La signora Monti su “Chi” non è proprio un tocco di sobrietà

La signora Monti su “Chi” non è proprio un tocco di sobrietà

Mario Monti e la signora Elsa alla Scala (Afp)

La chiave è tutta in un versetto satanico: «A Mario, le cravatte le sceglievo io». È un modo sottile, ancorchè crudele, per sottolineare che in fondo il mattarello in casa lo tiene ancora lei, la signora Elsa, la moglie del premier. Peraltro, il sospetto che le scegliesse proprio lei, noi gentili estimatori di quell’inutilmente geniale lembo di seta, lo avevamo intuito con un certo anticipo, intristiti dalla cupezza memorabile di quell’azzurro can che fugge che il Professore indossa senza un minimo di resipiscenza. Azzurro can che fugge su grisaglia antracite: dopo c’è soltanto l’oblio. Sempre dalla moglie del premier veniamo a sapere che ora, tra lei e il marito, il dito lo ha messo Silvio Berlusconi, che ha regalato al Professore il suo solito mazzo di cravatte Marinella.

L’ultima donna che ricordiamo così attiva nel disporre a piacimento del marito sul piano estetico è stata Rita Rusic col povero Cecchi Gori. Fu proprio lui, il Vittorio così bonaccione, a rivelare che la sergentessa croata gli disponeva sul letto – a mo’ di spaventapasseri – l’intero corpo elegantiarum, dai calzini su su fino al cappello, in modo ch’egli non avesse neppure un briciolo di dubbio che in quella foggia avrebbe sbaragliato il mondo. Come è poi andata a finire, per i due, credo lo sappiate. Temiamo per i coniugi Monti, ma la coppia ci sembra onestamente più attrezzata.

È destino che le first lady prima o poi raccontino i fatti propri, ma si faceva leva – almeno stavolta – sull’attitudine ormai mitologica alla sobrietà che accompagna questo governo. Si pensava (si sperava) in un onesto scatto d’orgoglio che riconducesse a un silenzio tombale, che peraltro il Professore aveva rotto solo quella sera di Capodanno quando, sfruculiato da Calderoli che lo aveva dipinto come sgavazzatore folle – lui e famigli – nei locali di Palazzo Chigi, oppose la morigerata lista della spesa per il cenone, con precisi e succulenti riferimenti gastro-toponomastici.

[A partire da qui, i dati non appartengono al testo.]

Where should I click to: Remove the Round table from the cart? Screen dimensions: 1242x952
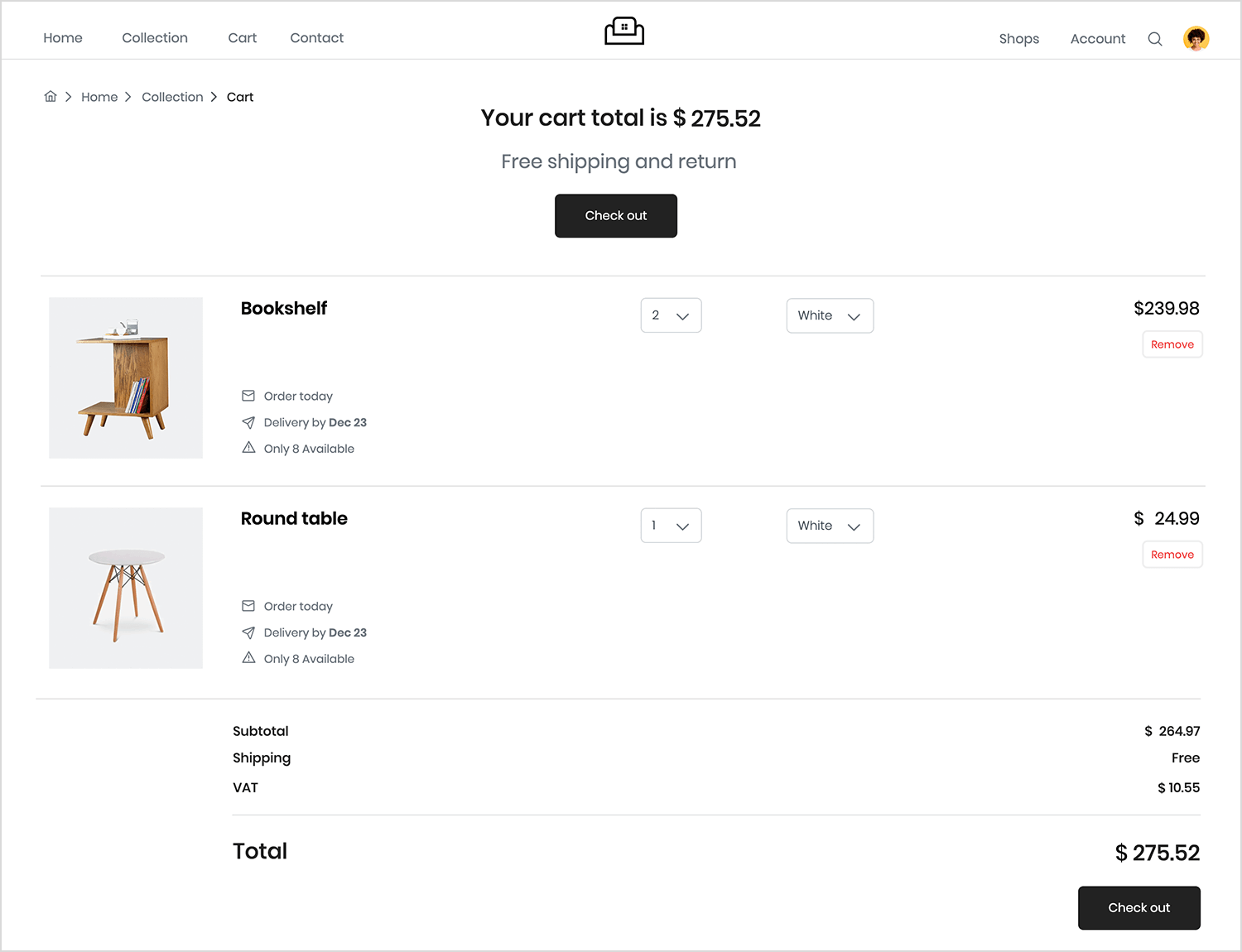[x=1172, y=555]
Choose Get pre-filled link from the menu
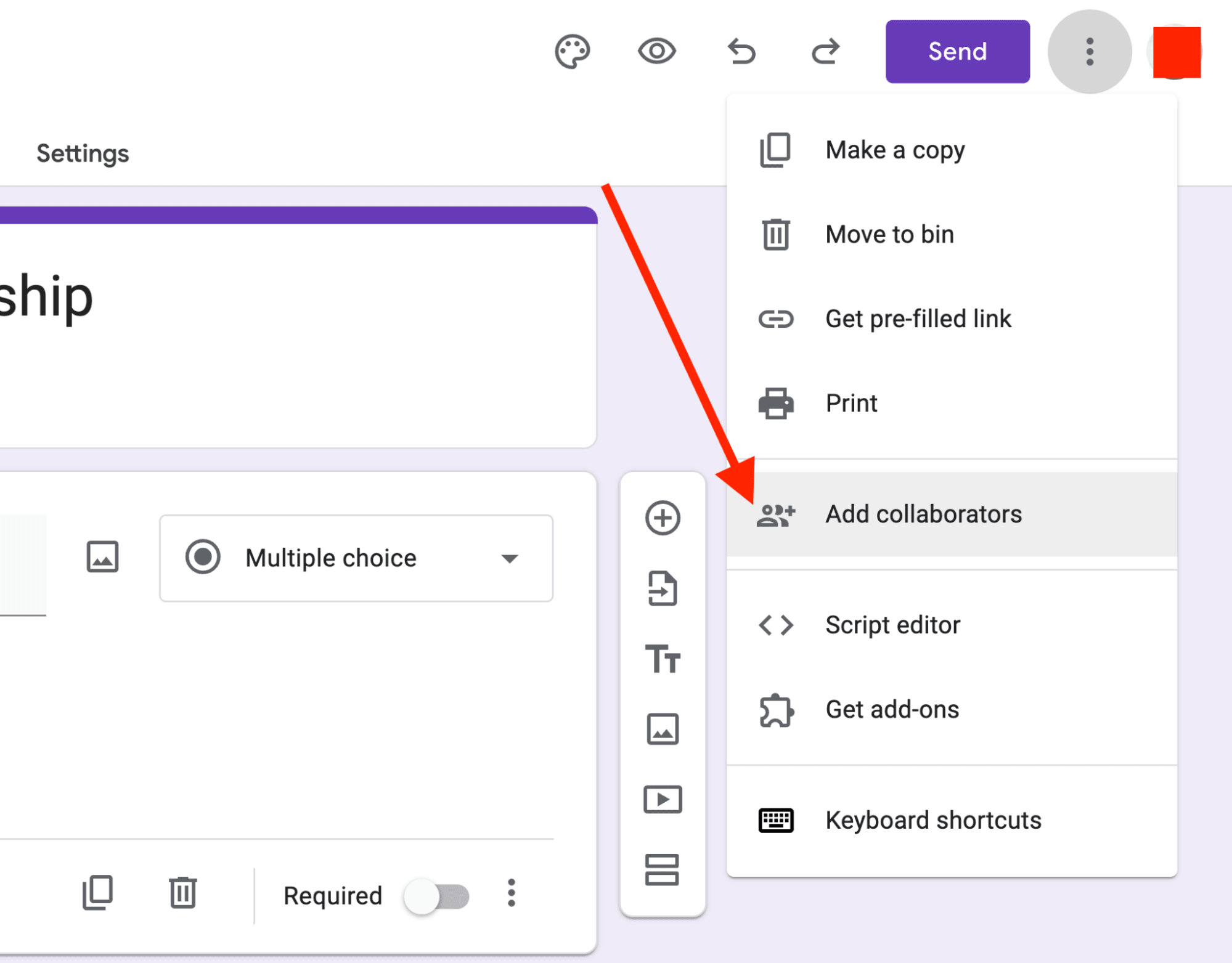Screen dimensions: 1232x963 918,319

Il destino, però, ci è stato avverso perché alla fine il duo-Monti ha ceduto. Non sappiamo se abbia prevalso lei su di lui, se lui abbia semplicemente abbozzato o se, addirittura, come il pacchetto di mischia degli All Blacks, la coppia abbia ragionato come un’anima sola. Sta di fatto che, presa la decisione di fondo, si è trattato di scegliere anche il veicolo di trasmissione. Un tempo, all’età della signora Elsa e del professor Mario, esistevano quelle riviste chiamate «per famiglie», e che peraltro ancora battono con orgoglio le edicole nostrane. Erano quelli, giornali solidi e certamente rassicuranti, ma ai quali tutti noi attribuivamo un quid di credibilità: Oggi e Gente ne sono (ancora) un esempio vivente. Forse un tantinello ingiallito, ma vivaddio pur sempre dignitoso.

Insomma, l’abbiamo proprio sul gozzo e come ci viene ve la giriamo, cara signora Elsa e caro professor Mario: si poteva (si doveva) continuare nella consegna del silenzio, ma visto che scriteriatamente avete deciso di romperlo, consegnarsi mani, piedi e intimità a una rivista come Chi è stato un atto di un cattivo gusto senza pari. Chi vi ha consigliato di mettere la vostra fiducia (e un po’ anche la nostra) nelle mani di Alfonso Signorini, con quale diritto avete infranto il patto della sobrietà concedendovi a un signore che negli ultimi anni ha gestito in maniera poco luminosa vicende che ci hanno segnato, una tra tutte, la storia di Piero Marrazzo, nella quale Signorini si trasformò in uno strano smistatore di video compromettenti? Perché lo avete fatto, non avete un ufficio stampa sufficientemente solido che avrebbe potuto indirizzarvi, se proprio ne sentivate la necessità, su pubblicazioni dal respiro più sereno?

Non ci siete piaciuti, cara signora Elsa, caro professor Mario, vi è mancato quello stile che tutti noi, senza eccezioni, vi abbiamo sempre riconosciuto. Se il Potere attrae, basta dirlo chiaramente. Noi possiamo sicuramente aiutarvi a scegliere meglio.